[What is being asked]
Print the data exactly as it is given, please.

**** Material for this task ****

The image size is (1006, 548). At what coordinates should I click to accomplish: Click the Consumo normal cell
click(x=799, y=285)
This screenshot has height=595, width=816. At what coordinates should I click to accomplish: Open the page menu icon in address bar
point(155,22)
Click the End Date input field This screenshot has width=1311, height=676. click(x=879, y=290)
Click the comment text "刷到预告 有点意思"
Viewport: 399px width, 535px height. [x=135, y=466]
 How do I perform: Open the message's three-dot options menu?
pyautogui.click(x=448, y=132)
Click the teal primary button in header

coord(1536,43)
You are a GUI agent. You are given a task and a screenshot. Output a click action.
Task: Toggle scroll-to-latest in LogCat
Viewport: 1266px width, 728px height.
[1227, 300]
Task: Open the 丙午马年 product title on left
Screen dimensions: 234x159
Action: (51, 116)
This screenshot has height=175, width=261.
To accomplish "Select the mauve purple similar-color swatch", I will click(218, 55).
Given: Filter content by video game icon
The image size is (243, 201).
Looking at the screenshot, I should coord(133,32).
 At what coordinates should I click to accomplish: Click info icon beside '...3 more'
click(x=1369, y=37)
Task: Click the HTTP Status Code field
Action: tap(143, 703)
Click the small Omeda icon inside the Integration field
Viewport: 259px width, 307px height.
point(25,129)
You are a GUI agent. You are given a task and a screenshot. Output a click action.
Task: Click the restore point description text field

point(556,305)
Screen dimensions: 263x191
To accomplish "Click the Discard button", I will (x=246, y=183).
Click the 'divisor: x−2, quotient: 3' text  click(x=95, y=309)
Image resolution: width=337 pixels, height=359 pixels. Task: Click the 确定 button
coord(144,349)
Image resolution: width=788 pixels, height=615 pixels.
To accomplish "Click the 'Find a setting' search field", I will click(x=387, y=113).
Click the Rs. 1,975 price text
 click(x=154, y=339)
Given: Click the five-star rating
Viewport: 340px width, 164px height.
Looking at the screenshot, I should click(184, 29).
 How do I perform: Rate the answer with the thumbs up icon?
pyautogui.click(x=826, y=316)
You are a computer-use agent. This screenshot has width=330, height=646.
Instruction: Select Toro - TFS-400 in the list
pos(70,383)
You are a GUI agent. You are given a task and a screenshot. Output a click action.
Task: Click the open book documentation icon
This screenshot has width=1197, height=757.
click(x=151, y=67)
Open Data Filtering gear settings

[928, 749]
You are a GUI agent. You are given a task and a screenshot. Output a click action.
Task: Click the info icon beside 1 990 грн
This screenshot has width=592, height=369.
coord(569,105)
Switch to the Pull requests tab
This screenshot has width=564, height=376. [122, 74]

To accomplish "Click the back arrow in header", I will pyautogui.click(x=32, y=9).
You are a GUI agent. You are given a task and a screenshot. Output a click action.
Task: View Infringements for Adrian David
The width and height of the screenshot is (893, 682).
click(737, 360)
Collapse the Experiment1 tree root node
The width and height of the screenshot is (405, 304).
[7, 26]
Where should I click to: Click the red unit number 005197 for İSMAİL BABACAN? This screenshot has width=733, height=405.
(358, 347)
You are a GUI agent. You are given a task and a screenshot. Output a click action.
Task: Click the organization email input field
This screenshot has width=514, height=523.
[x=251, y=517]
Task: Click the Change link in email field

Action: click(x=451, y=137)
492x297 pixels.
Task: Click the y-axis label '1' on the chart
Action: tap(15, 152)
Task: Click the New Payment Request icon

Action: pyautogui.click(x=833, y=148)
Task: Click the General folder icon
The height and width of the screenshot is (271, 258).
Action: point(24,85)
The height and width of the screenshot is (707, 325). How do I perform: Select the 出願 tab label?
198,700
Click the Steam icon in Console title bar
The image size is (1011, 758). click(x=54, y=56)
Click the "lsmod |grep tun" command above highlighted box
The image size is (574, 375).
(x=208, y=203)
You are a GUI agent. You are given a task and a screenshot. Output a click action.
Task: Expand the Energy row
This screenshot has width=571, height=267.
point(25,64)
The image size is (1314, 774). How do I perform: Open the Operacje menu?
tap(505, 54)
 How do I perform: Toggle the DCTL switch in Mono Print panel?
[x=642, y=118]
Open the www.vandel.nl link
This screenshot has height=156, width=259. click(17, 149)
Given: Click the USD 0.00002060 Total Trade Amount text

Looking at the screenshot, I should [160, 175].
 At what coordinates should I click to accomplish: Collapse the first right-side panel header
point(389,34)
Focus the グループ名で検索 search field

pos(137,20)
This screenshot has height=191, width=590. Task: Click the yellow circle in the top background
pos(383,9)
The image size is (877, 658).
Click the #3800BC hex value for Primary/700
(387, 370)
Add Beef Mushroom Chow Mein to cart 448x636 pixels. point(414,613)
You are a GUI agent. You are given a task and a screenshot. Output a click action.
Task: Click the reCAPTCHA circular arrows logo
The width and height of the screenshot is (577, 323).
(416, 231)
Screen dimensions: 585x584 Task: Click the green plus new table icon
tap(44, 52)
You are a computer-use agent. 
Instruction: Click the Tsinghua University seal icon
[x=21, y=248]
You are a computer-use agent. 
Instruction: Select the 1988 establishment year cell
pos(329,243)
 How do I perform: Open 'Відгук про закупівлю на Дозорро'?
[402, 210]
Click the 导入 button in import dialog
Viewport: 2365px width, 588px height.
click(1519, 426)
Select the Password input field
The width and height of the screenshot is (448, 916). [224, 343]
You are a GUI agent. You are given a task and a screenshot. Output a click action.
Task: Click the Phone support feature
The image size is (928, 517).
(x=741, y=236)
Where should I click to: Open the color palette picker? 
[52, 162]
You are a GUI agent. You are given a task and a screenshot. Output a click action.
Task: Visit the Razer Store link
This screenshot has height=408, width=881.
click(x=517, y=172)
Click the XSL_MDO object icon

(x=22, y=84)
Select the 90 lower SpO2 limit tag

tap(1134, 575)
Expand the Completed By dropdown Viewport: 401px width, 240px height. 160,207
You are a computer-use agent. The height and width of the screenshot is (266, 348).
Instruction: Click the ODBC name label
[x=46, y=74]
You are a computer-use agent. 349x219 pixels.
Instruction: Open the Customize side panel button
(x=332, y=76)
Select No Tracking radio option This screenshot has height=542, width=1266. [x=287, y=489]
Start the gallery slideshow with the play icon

****

[Task response]
The image size is (1006, 548). At what coordinates should I click to accomplish: Click the Consumo normal cell
click(x=799, y=285)
This screenshot has height=595, width=816. At what coordinates should I click to accomplish: Open the page menu icon in address bar
point(155,22)
Click the End Date input field This screenshot has width=1311, height=676. click(x=879, y=290)
Click the comment text "刷到预告 有点意思"
Viewport: 399px width, 535px height. [x=135, y=466]
 How do I perform: Open the message's three-dot options menu?
pyautogui.click(x=448, y=132)
Click the teal primary button in header

coord(1536,43)
You are a GUI agent. You are given a task and a screenshot. Output a click action.
Task: Toggle scroll-to-latest in LogCat
Viewport: 1266px width, 728px height.
[1227, 300]
Task: Open the 丙午马年 product title on left
Screen dimensions: 234x159
Action: (51, 116)
This screenshot has height=175, width=261.
To accomplish "Select the mauve purple similar-color swatch", I will click(218, 55).
Given: Filter content by video game icon
The image size is (243, 201).
Looking at the screenshot, I should coord(133,32).
 At what coordinates should I click to accomplish: Click info icon beside '...3 more'
click(x=1369, y=37)
Task: Click the HTTP Status Code field
Action: tap(143, 703)
Click the small Omeda icon inside the Integration field
Viewport: 259px width, 307px height.
point(25,129)
You are a GUI agent. You are given a task and a screenshot. Output a click action.
Task: Click the restore point description text field

point(556,305)
Screen dimensions: 263x191
To accomplish "Click the Discard button", I will (x=246, y=183).
Click the 'divisor: x−2, quotient: 3' text  click(x=95, y=309)
Image resolution: width=337 pixels, height=359 pixels. Task: Click the 确定 button
coord(144,349)
Image resolution: width=788 pixels, height=615 pixels.
To accomplish "Click the 'Find a setting' search field", I will click(x=387, y=113).
Click the Rs. 1,975 price text
 click(x=154, y=339)
Given: Click the five-star rating
Viewport: 340px width, 164px height.
Looking at the screenshot, I should click(184, 29).
 How do I perform: Rate the answer with the thumbs up icon?
pyautogui.click(x=826, y=316)
You are a computer-use agent. This screenshot has width=330, height=646.
Instruction: Select Toro - TFS-400 in the list
pos(70,383)
You are a GUI agent. You are given a task and a screenshot. Output a click action.
Task: Click the open book documentation icon
This screenshot has width=1197, height=757.
click(x=151, y=67)
Open Data Filtering gear settings

[928, 749]
You are a GUI agent. You are given a task and a screenshot. Output a click action.
Task: Click the info icon beside 1 990 грн
This screenshot has width=592, height=369.
coord(569,105)
Switch to the Pull requests tab
This screenshot has width=564, height=376. [122, 74]

To accomplish "Click the back arrow in header", I will pyautogui.click(x=32, y=9).
You are a GUI agent. You are given a task and a screenshot. Output a click action.
Task: View Infringements for Adrian David
The width and height of the screenshot is (893, 682).
click(737, 360)
Collapse the Experiment1 tree root node
The width and height of the screenshot is (405, 304).
[7, 26]
Where should I click to: Click the red unit number 005197 for İSMAİL BABACAN? This screenshot has width=733, height=405.
(358, 347)
You are a GUI agent. You are given a task and a screenshot. Output a click action.
Task: Click the organization email input field
This screenshot has width=514, height=523.
[x=251, y=517]
Task: Click the Change link in email field

Action: click(x=451, y=137)
492x297 pixels.
Task: Click the y-axis label '1' on the chart
Action: tap(15, 152)
Task: Click the New Payment Request icon

Action: pyautogui.click(x=833, y=148)
Task: Click the General folder icon
The height and width of the screenshot is (271, 258).
Action: point(24,85)
The height and width of the screenshot is (707, 325). How do I perform: Select the 出願 tab label?
198,700
Click the Steam icon in Console title bar
The image size is (1011, 758). click(x=54, y=56)
Click the "lsmod |grep tun" command above highlighted box
The image size is (574, 375).
(x=208, y=203)
You are a GUI agent. You are given a task and a screenshot. Output a click action.
Task: Expand the Energy row
This screenshot has width=571, height=267.
point(25,64)
The image size is (1314, 774). How do I perform: Open the Operacje menu?
tap(505, 54)
 How do I perform: Toggle the DCTL switch in Mono Print panel?
[x=642, y=118]
Open the www.vandel.nl link
This screenshot has height=156, width=259. click(17, 149)
Given: Click the USD 0.00002060 Total Trade Amount text

Looking at the screenshot, I should [160, 175].
 At what coordinates should I click to accomplish: Collapse the first right-side panel header
point(389,34)
Focus the グループ名で検索 search field

pos(137,20)
This screenshot has height=191, width=590. Task: Click the yellow circle in the top background
pos(383,9)
The image size is (877, 658).
Click the #3800BC hex value for Primary/700
(387, 370)
Add Beef Mushroom Chow Mein to cart 448x636 pixels. point(414,613)
You are a GUI agent. You are given a task and a screenshot. Output a click action.
Task: Click the reCAPTCHA circular arrows logo
The width and height of the screenshot is (577, 323).
(416, 231)
Screen dimensions: 585x584 Task: Click the green plus new table icon
tap(44, 52)
You are a computer-use agent. 
Instruction: Click the Tsinghua University seal icon
[x=21, y=248]
You are a computer-use agent. 
Instruction: Select the 1988 establishment year cell
pos(329,243)
 How do I perform: Open 'Відгук про закупівлю на Дозорро'?
[402, 210]
Click the 导入 button in import dialog
Viewport: 2365px width, 588px height.
click(1519, 426)
Select the Password input field
The width and height of the screenshot is (448, 916). [224, 343]
You are a GUI agent. You are given a task and a screenshot. Output a click action.
Task: Click the Phone support feature
The image size is (928, 517).
(x=741, y=236)
Where should I click to: Open the color palette picker? 
[52, 162]
You are a GUI agent. You are given a task and a screenshot. Output a click action.
Task: Visit the Razer Store link
This screenshot has height=408, width=881.
click(x=517, y=172)
Click the XSL_MDO object icon

(x=22, y=84)
Select the 90 lower SpO2 limit tag

tap(1134, 575)
Expand the Completed By dropdown Viewport: 401px width, 240px height. 160,207
You are a computer-use agent. The height and width of the screenshot is (266, 348).
Instruction: Click the ODBC name label
[x=46, y=74]
You are a computer-use agent. 349x219 pixels.
Instruction: Open the Customize side panel button
(x=332, y=76)
Select No Tracking radio option This screenshot has height=542, width=1266. [x=287, y=489]
Start the gallery slideshow with the play icon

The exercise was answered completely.